ENTRIES PROVIDED start

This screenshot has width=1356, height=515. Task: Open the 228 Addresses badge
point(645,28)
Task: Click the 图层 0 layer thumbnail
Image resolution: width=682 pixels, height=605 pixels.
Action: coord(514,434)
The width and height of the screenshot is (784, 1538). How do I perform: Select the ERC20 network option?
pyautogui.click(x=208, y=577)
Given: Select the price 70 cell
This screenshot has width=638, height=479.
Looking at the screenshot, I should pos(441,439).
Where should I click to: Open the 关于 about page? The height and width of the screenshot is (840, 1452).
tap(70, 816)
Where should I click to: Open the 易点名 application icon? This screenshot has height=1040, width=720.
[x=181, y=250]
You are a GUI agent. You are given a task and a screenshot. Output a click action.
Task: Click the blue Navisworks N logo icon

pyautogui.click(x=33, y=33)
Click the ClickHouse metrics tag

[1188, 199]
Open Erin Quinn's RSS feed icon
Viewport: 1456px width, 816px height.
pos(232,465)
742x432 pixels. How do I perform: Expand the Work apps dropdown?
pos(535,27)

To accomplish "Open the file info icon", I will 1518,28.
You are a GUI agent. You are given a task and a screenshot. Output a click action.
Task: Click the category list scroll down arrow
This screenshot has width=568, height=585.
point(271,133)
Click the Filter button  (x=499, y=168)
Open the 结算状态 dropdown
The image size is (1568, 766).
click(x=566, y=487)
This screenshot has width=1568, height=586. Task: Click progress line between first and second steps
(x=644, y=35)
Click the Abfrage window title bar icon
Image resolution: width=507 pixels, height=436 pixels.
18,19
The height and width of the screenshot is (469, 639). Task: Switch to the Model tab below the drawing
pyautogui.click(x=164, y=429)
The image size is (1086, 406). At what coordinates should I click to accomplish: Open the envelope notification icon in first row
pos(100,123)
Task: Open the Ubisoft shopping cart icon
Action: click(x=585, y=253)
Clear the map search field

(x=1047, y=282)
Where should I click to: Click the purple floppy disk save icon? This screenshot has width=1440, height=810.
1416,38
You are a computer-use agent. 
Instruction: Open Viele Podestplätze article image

ENTRIES PROVIDED end

EXERCISE REQUIREMENTS: Edit the lines above so that each "dropdown" becomes "drop-down menu" across all records, changing nothing else.

THE COMPLETED TASK:
This screenshot has width=1356, height=515. Task: Open the 228 Addresses badge
point(645,28)
Task: Click the 图层 0 layer thumbnail
Image resolution: width=682 pixels, height=605 pixels.
Action: coord(514,434)
The width and height of the screenshot is (784, 1538). How do I perform: Select the ERC20 network option?
pyautogui.click(x=208, y=577)
Given: Select the price 70 cell
This screenshot has width=638, height=479.
Looking at the screenshot, I should pos(441,439).
Where should I click to: Open the 关于 about page? The height and width of the screenshot is (840, 1452).
tap(70, 816)
Where should I click to: Open the 易点名 application icon? This screenshot has height=1040, width=720.
[x=181, y=250]
You are a GUI agent. You are given a task and a screenshot. Output a click action.
Task: Click the blue Navisworks N logo icon

pyautogui.click(x=33, y=33)
Click the ClickHouse metrics tag

[1188, 199]
Open Erin Quinn's RSS feed icon
Viewport: 1456px width, 816px height.
pos(232,465)
742x432 pixels. How do I perform: Expand the Work apps drop-down menu?
pos(535,27)

To accomplish "Open the file info icon", I will 1518,28.
You are a GUI agent. You are given a task and a screenshot. Output a click action.
Task: Click the category list scroll down arrow
This screenshot has width=568, height=585.
point(271,133)
Click the Filter button  (x=499, y=168)
Open the 结算状态 drop-down menu
The image size is (1568, 766).
click(x=566, y=487)
This screenshot has width=1568, height=586. Task: Click progress line between first and second steps
(x=644, y=35)
Click the Abfrage window title bar icon
Image resolution: width=507 pixels, height=436 pixels.
18,19
The height and width of the screenshot is (469, 639). Task: Switch to the Model tab below the drawing
pyautogui.click(x=164, y=429)
The image size is (1086, 406). At what coordinates should I click to accomplish: Open the envelope notification icon in first row
pos(100,123)
Task: Open the Ubisoft shopping cart icon
Action: click(x=585, y=253)
Clear the map search field

(x=1047, y=282)
Where should I click to: Click the purple floppy disk save icon? This screenshot has width=1440, height=810.
1416,38
You are a computer-use agent. 
Instruction: Open Viele Podestplätze article image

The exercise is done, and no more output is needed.